This wasn't one of the good ones, but it's the one I'm...
1
I had many ideas for NaNoWrimo.

This wasn't one of the good ones, but it's the one I'm managing to write.

Behold, a contemporary re-imagining of the origin of Marisa Kirisame along with a creative reinterpretation of a certain incident.

__________________________________________________________________

You know, the one kind of advice that really used to piss me off?

"Follow your dreams."

It still kind of does, you know? To start with, this kind of cookie-cutter statement is so old and stale that you'd swear mold should be growing on it, and yet it's still smeared on the side of practically every disney knock-off and fantasy novel. You'd think by now that people would be fed up with it. And then there's the question of what the hell is a 'Dream' anyway? It's all very well and good to say 'if you want to do something, then go do it', but how do you about picking something to actually do? If you're a kid in highschool that's just bored by the classes, fed up with the cliques, and just doesn't see the point in just about anything, what kind of dream are you supposed to be chasing after?

Do you break your back studying topics that bore the shit out of you, in the vain hope that maybe if you do well enough you'll get enough scholarships to scrape through college with only enough debt to last until you're middle-aged, all so you can work some soul-crushing office job?

Do you try and break into the entertainment world and consign yourself to the possibility of just being eternally poor with the faintest possibility that just maybe one day you might end up 'discovered' and force the stars to align well enough to actually make you somebody in an industry filled with desperate people hungry for any kind of success at all?

I'm over-simplifying shit a bit of course, because when this all began that's basically what I thought. I was a high-schooler who was fed up with the rat-race bullshit and didn't see a way out that didn't involve a ton of crushing work that I'd hate.

I got lucky in the end though.

I found a 'Dream' worth chasing, and you know that saying about how if you're working doing something you love, it might as well not be working? I got something like that going for me too.

Anyway, let me introduce myself.

My name's Marisa Kirisame. Your stereotypical witch.

I like sappy romances, tea, studying magic, flying, explosions, and winning through overwhelming firepower.

And this is is where my story begins.

__________________________________________________________________

Most stories start off with the protagonist being in a position of weakness. This display makes them more relatable, sets an easy villain that they can take down to show their growth, and can even create a counterpoint for later when they have the chance to face their problems again with a fresh mindset or new bullshit powers. The delinquents making trouble seem so petty after doing some world-saving bullshit, and the contrast created is easy to see and understand.

This story starts off with me as one of those delinquents cutting school.

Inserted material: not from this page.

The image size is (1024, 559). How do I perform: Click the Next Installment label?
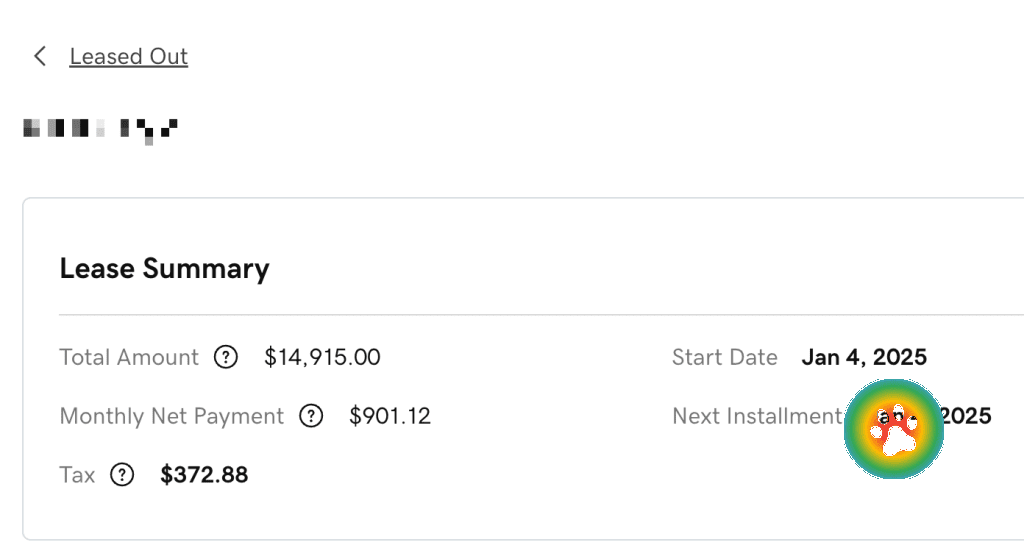(756, 416)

We weren't so much 'friends' as we were mutual acquaintances who'd hang out together to take the edge off the boredom. Which mostly meant going around picking fights. With each other, with thugs from other schools, it didn't really matter. Although we were usually a bit more careful with each other than we would be with assholes just showing up. At the very least, they agreed to not try pulling my hair. It was pretty scraggly, like the rest of me was, but it was pretty much my only real expression of femininity. I was short and built like a ruler. Thin, whippy, and flat on all sides.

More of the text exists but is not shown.